Paper
25 March 2003 Real-time camera-based face detection using a modified LAMSTAR neural network system
Javier I. Girado, Daniel J. Sandin, Thomas A. DeFanti, Laura K. Wolf
Author Affiliations +
Abstract
This paper describes a cost-effective, real-time (640x480 at 30Hz) upright frontal face detector as part of an ongoing project to develop a video-based, tetherless 3D head position and orientation tracking system. The work is specifically targeted for auto-stereoscopic displays and projection-based virtual reality systems. The proposed face detector is based on a modified LAMSTAR neural network system. At the input stage, after achieving image normalization and equalization, a sub-window analyzes facial features using a neural network. The sub-window is segmented, and each part is fed to a neural network layer consisting of a Kohonen Self-Organizing Map (SOM).

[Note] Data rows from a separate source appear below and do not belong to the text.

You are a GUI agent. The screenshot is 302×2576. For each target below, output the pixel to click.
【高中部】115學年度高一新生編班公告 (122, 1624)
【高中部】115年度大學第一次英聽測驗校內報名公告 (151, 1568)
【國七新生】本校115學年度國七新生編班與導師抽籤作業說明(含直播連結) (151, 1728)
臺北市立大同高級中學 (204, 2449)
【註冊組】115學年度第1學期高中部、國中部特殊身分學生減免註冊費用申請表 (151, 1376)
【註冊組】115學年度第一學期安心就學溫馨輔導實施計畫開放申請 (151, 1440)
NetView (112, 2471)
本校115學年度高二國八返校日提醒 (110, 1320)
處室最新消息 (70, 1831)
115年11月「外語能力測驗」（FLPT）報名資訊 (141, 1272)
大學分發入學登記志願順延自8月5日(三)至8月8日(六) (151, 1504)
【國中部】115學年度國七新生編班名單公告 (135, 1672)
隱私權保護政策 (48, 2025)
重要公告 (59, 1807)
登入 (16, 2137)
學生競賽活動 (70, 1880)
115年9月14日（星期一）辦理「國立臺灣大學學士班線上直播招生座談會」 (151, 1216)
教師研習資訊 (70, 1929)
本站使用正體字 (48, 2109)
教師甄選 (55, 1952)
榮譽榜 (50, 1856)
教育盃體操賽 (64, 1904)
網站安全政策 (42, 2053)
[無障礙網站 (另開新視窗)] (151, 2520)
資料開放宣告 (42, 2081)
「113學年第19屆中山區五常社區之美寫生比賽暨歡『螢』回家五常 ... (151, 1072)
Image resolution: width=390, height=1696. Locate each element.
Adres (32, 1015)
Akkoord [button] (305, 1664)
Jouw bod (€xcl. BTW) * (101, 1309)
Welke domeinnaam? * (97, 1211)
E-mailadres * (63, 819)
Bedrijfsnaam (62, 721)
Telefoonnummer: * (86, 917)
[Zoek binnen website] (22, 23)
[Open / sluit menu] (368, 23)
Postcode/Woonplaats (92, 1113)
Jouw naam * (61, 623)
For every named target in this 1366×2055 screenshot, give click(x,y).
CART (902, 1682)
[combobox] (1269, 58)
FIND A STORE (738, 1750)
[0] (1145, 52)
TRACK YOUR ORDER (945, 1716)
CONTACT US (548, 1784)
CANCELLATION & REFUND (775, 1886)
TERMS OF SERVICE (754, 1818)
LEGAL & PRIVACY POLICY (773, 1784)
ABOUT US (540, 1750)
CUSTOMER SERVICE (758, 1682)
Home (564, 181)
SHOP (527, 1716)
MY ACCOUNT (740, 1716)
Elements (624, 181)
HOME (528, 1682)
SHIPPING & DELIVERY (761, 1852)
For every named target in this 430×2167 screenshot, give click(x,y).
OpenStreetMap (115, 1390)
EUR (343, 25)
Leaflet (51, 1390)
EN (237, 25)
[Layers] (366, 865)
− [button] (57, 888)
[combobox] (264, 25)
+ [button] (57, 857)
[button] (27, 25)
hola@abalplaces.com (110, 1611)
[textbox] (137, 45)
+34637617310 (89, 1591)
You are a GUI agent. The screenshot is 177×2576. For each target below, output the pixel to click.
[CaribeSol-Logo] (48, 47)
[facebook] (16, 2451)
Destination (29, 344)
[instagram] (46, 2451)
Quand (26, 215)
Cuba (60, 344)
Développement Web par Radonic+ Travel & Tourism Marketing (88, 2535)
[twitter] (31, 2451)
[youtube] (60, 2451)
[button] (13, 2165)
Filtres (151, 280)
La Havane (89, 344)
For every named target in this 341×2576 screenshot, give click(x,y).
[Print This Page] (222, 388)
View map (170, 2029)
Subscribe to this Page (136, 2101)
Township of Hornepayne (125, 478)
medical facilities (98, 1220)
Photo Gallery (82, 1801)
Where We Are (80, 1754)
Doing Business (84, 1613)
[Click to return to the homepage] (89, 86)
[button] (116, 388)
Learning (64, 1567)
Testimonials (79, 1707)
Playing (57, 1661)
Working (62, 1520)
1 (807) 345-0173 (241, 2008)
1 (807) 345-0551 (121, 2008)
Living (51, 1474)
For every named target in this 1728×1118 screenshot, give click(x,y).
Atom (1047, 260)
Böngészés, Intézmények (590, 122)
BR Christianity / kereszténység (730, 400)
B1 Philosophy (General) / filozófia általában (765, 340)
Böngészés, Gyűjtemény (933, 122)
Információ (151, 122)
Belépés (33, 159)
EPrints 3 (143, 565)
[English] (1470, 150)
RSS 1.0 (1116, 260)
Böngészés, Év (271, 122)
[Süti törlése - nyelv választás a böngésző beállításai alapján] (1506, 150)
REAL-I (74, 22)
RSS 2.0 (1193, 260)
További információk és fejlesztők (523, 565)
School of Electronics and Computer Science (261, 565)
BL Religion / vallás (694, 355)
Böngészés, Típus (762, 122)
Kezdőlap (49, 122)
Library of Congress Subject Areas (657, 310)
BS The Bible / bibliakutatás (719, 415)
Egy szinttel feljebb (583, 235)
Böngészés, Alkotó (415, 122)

The output of the SOM neural networks are interconnected and related by correlation-links, and can hence determine the presence of a face with enough redundancy to provide a high detection rate. To avoid tracking multiple faces simultaneously, the system is initially trained to track only the face centered in a box superimposed on the display. The system is also rotationally and size invariant to a certain degree.
© (2003) COPYRIGHT Society of Photo-Optical Instrumentation Engineers (SPIE). Downloading of the abstract is permitted for personal use only.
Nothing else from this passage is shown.